JOHN BOLTON: Well, I think it's something that they've never seen before, and I'm sure that it will take some getting used to. I think it's important that a candidate for the office of presidency know that every word he or she says is very carefully scrutinized by foreign leaders, and since our president has enormous military capability at his or her disposal, these words mean a lot more than they mean in conversations with -- if I may say so, with all due respect, the American press.
VARNEY: Well, are you saying then, ambassador, that he should tighten up his words? Be more careful with his words? Be scripted, in fact? Is that what you're saying?
BOLTON: No, I wouldn't say he has to be scripted and I'm certainly not going to hold anybody to a higher standard than I'm able to hold myself to.
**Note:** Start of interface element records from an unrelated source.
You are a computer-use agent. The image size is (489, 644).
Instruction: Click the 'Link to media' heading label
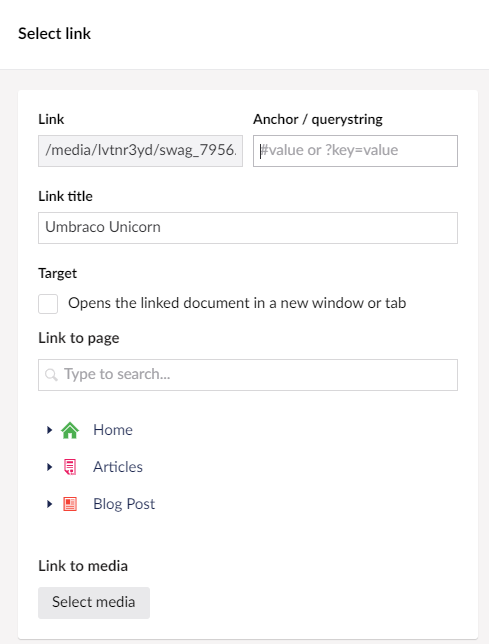(x=83, y=566)
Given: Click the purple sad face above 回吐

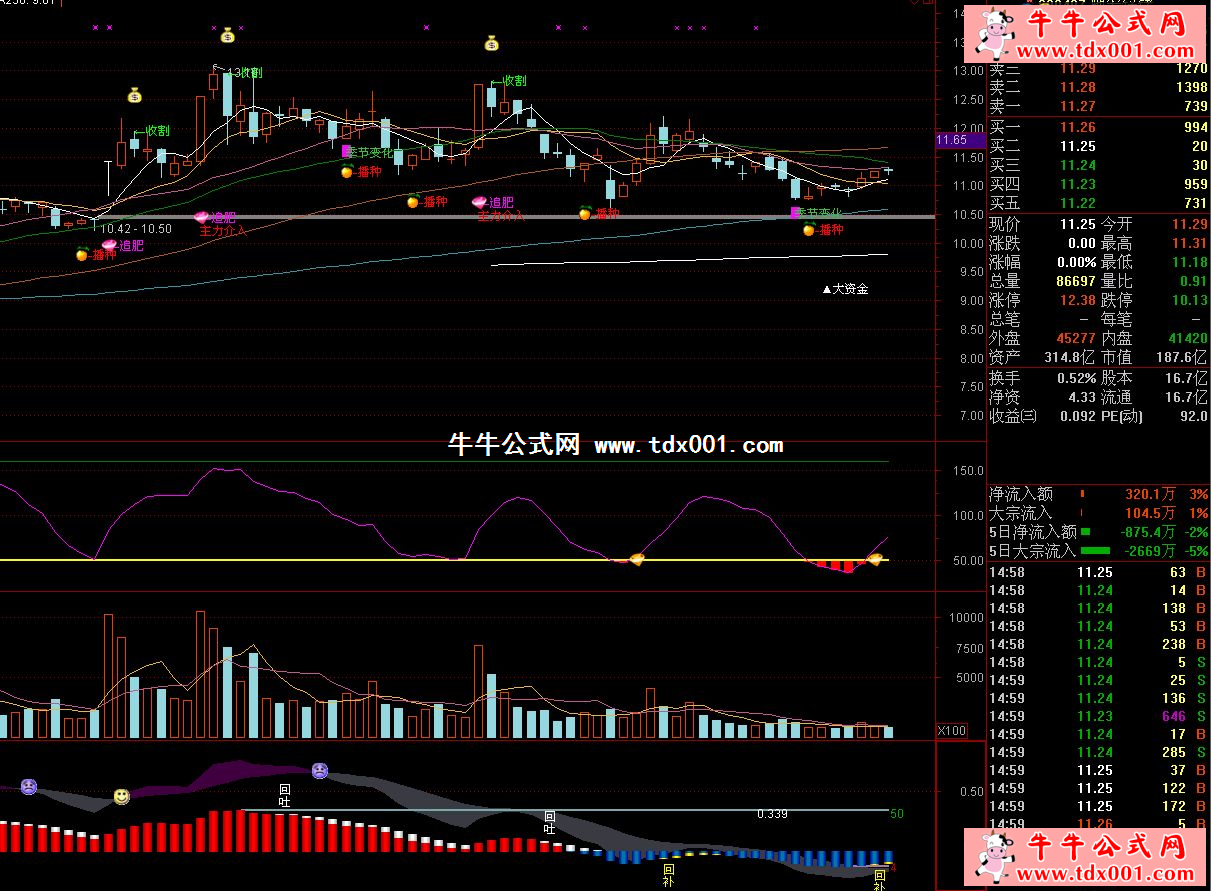Looking at the screenshot, I should [319, 771].
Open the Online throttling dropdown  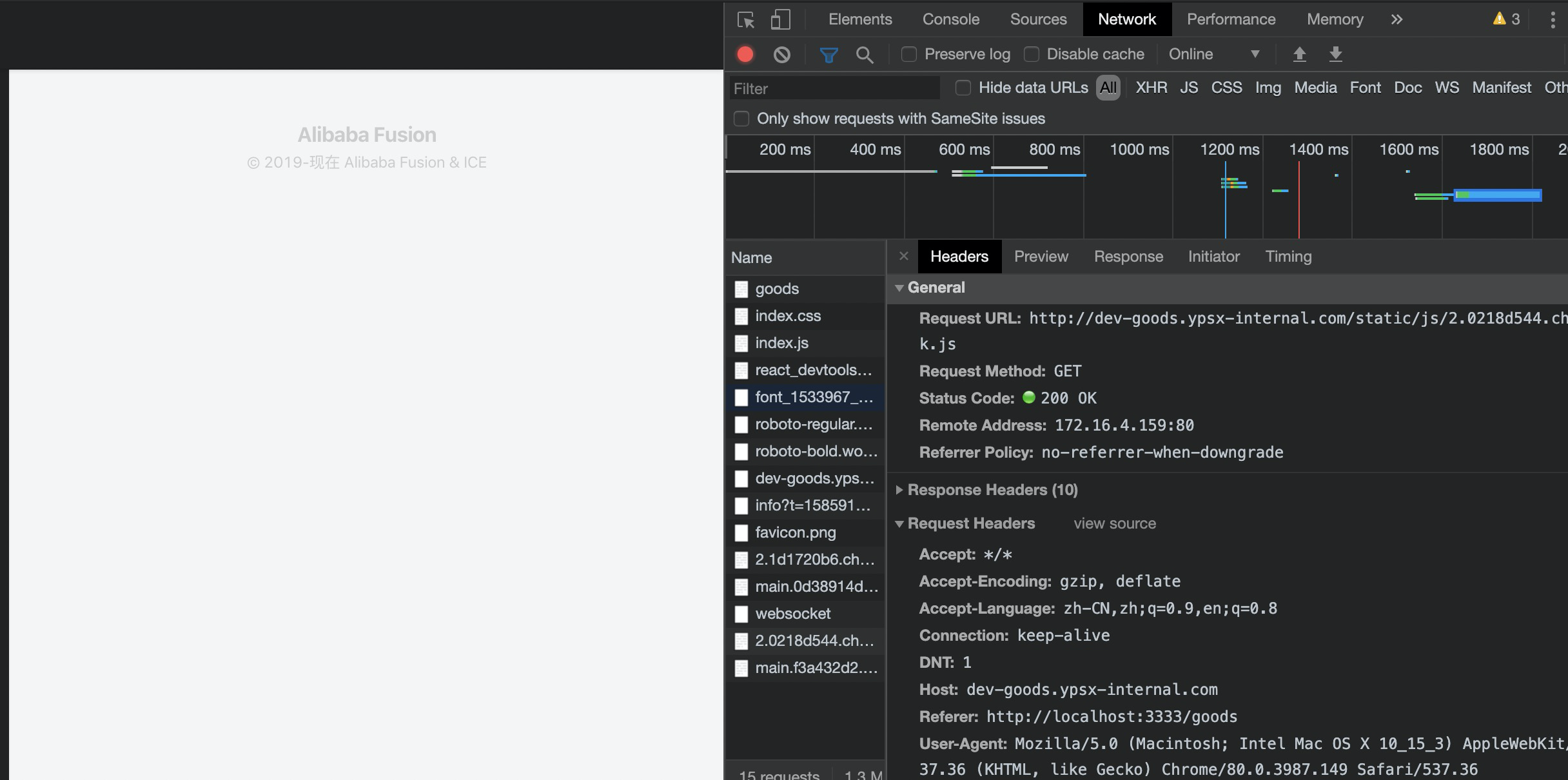pyautogui.click(x=1212, y=54)
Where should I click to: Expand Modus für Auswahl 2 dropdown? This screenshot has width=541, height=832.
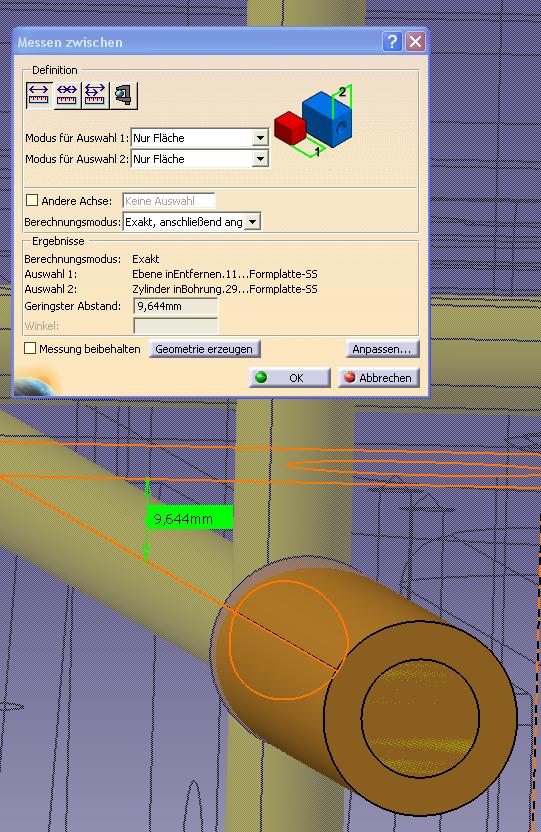[x=260, y=159]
This issue, like other issues that have international ramifications can cause foreign governments to make conclusions that may not be warranted by the sort of thing you say in casual conversation among Americans. Particularly, bantering with a hostile press such as he faces almost all the time.
But that said, I think this subject of whether, and to what extent, the Russians were involved in this leak of these e-mails, is something the Democrats have already tried to make political hay out of, and I think he's responding to it. The people who looked at the evidence in the DNC computer, may be experts in computer forensics, but it doesn't mean they're counter intelligence experts. Let me give you an alternative hypothesis. Somebody who wanted to cast blame on the Russians could put in those indications of other Russian hacking efforts. If I were a Bernie Sanders supporter, and I wanted this out, and I were good at computers, maybe I'd do that. There's word for that, it's called disinformation, “dezinformatsiya” in Russian. And that would be at work here, too. A computer forensics expert can't tell you the answer to that.